The Corner

There’ll Always Be an England!

. . . but it is changing, and rather rapidly. I was just listening to radio stations in various parts of the world on the Internet, through the invaluable TuneIn service (click on Browse, then choose By Location to surf stations the world over). My heart soared when I discovered that there was a radio station based in Luton, England, streaming on the Internet. When I was a boy, I would hear the Monty Python team poking gentle fun at this town 30 miles north of London, and the name Luton has come to have great sentimental associations for me.

So when I learned that “105.1 Inspire FM,” referred to on TuneIn as a “Variety” station, was broadcasting out of Luton, I checked it out. What sort of entertainment do the hapless but lovable Lutonians of Monty Python’s 1970s gags favor today? Well, it turns out Inspire FM is a Muslim station, featuring English-language songs, in low-key folk-music, reggae, and hip-hop styles, on Muslim themes. (One about Medina: “My heart is never far / from the home of the ansar, / and the city of the Prophet al-Madina.” Another about the hajj: “By car, and by boat and by plane and by the camel / Some brothers even do it by foot just with a sandal. / But when they arrive and the city just glows, / You’ll understand the reasoning why everyone goes.”) The tone of the station is upbeat, much like mainstream-Evangelical Christian radio stations I listen to here in the U.S.
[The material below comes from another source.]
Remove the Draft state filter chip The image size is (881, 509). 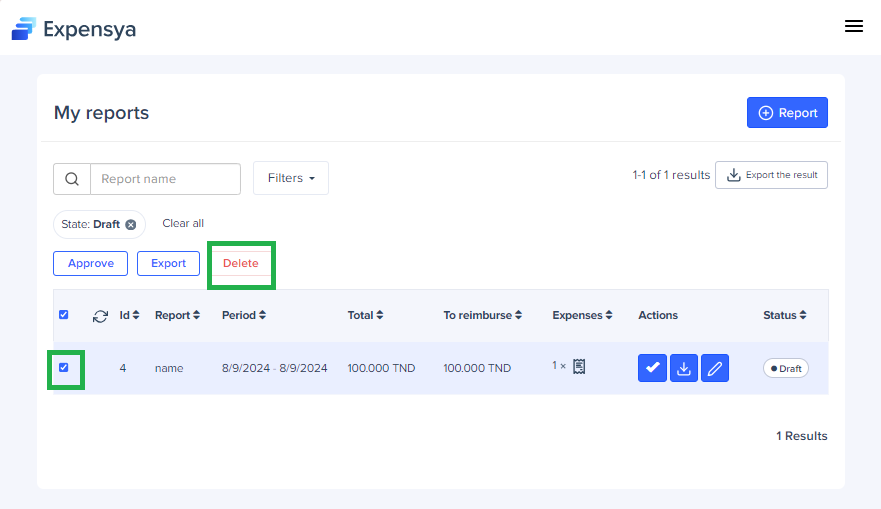pyautogui.click(x=131, y=225)
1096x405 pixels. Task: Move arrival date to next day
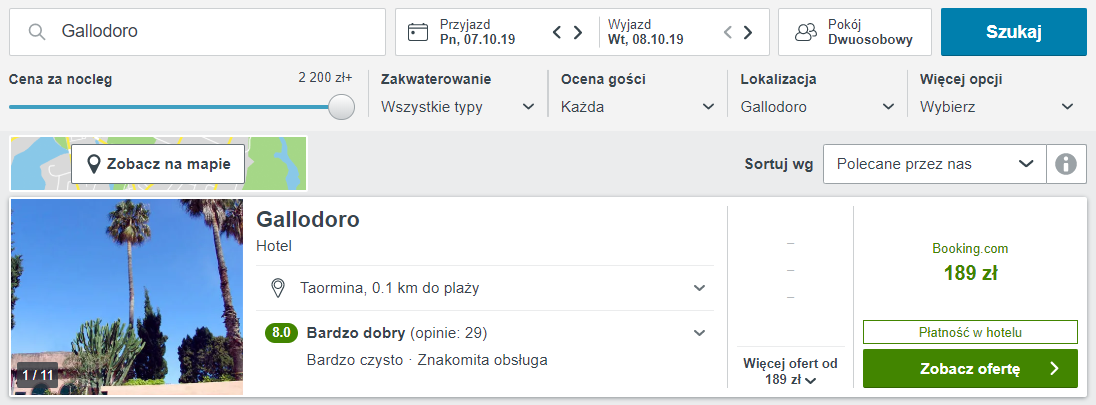tap(578, 32)
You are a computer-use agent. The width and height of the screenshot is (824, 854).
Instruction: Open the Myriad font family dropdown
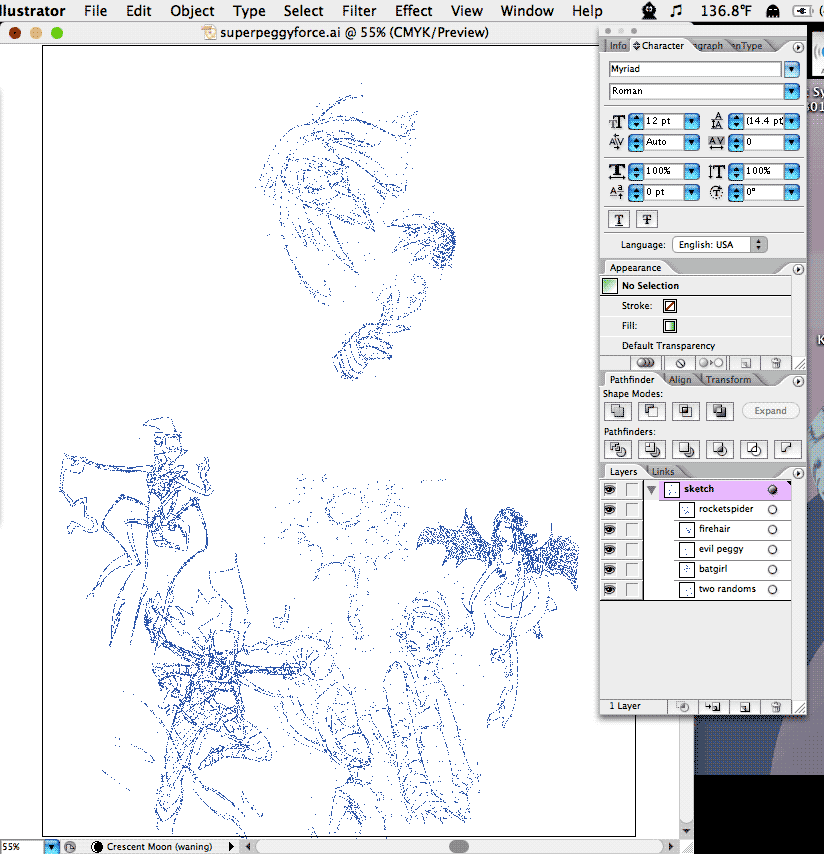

I had been aware, of course, that the Muslim population of England has, like that of Western Europe, been rising rapidly. But it still sounds incongruous to me when the LutonMuslims website says Inspire FM is “the first full-time Muslim station in Luton.” First? Full-time? To think of Luton as a place with more than one Muslim radio station, along with some part-time ones, violates my mental image of it; much in the way that I would find it jarring to hear somebody at the Theravada Buddhist Temple of Mayberry, N.C., boasting that the Theravadins were in Mayberry long before the Mahayana Buddhist Temple of Mayberry, N.C., opened last year. (I readily admit that my image of Luton — based entirely on throwaway jokes in a ’70s TV show, for heaven’s sake — was probably even more fictional than the explicitly fictional Mayberry. But still.)

Also: Let’s spare a moment to pity the dogmatic atheists, who have invested so much effort in recent years to stifle Christianity in England, only to see Islam spring up there with such impressive vigor. It’s because the pop-atheists are basically playing Whack-a-Mole with the human spirit: Man’s religious hunger is very real, and it will always reemerge — not always in ways we expect, but reemerge it will.

P.S. Also available on the Internet from Luton are dance-music station Diverse FM 102.8, and general-interest broadcaster BBC Three Counties Radio. The latter recently had a brief report — which will be available for on-demand play for another day or so — on the rise of Christian megachurches in England: encouraging news for those of us disappointed by the setbacks the Church of England has experienced in recent years.